◆ **What is being asked**: Each line from the one that contains "You are a computer-use agent. Viewport: 1203px" to the last line of the records below must be restated word for word.
◆ ◆ ◆
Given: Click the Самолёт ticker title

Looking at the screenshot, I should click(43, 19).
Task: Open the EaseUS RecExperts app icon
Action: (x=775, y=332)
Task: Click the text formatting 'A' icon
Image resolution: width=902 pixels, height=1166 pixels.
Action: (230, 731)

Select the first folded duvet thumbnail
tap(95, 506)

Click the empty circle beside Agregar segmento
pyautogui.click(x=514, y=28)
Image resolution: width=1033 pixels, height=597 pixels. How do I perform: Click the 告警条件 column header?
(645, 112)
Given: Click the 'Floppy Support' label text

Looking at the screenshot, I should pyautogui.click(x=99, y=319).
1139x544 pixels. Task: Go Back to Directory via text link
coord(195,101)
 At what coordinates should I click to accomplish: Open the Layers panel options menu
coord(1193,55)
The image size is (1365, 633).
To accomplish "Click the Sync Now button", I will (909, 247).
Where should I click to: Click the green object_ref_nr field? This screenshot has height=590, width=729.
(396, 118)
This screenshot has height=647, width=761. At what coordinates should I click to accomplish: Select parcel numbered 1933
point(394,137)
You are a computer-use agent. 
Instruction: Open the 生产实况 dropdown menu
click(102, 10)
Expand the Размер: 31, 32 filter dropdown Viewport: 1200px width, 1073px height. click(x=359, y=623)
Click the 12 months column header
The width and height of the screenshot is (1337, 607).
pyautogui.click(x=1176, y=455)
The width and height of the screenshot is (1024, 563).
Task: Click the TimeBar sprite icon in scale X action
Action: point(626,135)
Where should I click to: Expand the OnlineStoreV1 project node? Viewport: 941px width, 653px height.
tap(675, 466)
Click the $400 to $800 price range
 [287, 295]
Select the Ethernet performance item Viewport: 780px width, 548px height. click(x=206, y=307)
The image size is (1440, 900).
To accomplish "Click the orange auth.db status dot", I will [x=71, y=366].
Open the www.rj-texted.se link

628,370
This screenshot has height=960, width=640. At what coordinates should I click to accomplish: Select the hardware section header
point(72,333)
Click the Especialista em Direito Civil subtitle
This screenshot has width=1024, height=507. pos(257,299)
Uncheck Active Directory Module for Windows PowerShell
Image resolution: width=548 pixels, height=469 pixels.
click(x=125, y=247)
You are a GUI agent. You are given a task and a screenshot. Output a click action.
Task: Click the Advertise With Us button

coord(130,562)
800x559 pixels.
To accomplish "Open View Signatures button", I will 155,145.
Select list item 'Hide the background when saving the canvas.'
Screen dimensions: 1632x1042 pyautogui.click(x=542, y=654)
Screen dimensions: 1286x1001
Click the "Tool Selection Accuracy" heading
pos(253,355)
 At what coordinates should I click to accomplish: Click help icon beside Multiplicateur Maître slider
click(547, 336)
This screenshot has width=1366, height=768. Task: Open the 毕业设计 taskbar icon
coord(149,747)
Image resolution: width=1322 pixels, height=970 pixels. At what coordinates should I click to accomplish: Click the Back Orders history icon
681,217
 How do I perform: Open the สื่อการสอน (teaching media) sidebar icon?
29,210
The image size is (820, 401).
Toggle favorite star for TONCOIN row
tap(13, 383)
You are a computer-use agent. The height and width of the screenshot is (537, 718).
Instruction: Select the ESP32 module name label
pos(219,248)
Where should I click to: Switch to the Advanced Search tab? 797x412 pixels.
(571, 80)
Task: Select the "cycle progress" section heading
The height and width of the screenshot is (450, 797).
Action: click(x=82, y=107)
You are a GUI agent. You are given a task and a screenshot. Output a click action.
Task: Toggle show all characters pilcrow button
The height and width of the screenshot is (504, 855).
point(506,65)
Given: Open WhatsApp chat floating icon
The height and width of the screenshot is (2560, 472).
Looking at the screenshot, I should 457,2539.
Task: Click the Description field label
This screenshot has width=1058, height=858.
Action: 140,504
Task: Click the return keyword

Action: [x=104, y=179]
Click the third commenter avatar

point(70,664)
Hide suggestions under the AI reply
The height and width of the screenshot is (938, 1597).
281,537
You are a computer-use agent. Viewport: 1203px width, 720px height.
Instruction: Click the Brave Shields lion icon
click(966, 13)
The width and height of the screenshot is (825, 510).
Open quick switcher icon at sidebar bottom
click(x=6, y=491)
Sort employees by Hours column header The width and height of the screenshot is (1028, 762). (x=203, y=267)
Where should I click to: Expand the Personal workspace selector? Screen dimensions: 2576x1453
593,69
◆ ◆ ◆
◆ **Written reply**:
You are a computer-use agent. Viewport: 1203px width, 720px height.
Instruction: Click the Brave Shields lion icon
click(966, 13)
The width and height of the screenshot is (825, 510).
Open quick switcher icon at sidebar bottom
click(x=6, y=491)
Sort employees by Hours column header The width and height of the screenshot is (1028, 762). (x=203, y=267)
Where should I click to: Expand the Personal workspace selector? Screen dimensions: 2576x1453
593,69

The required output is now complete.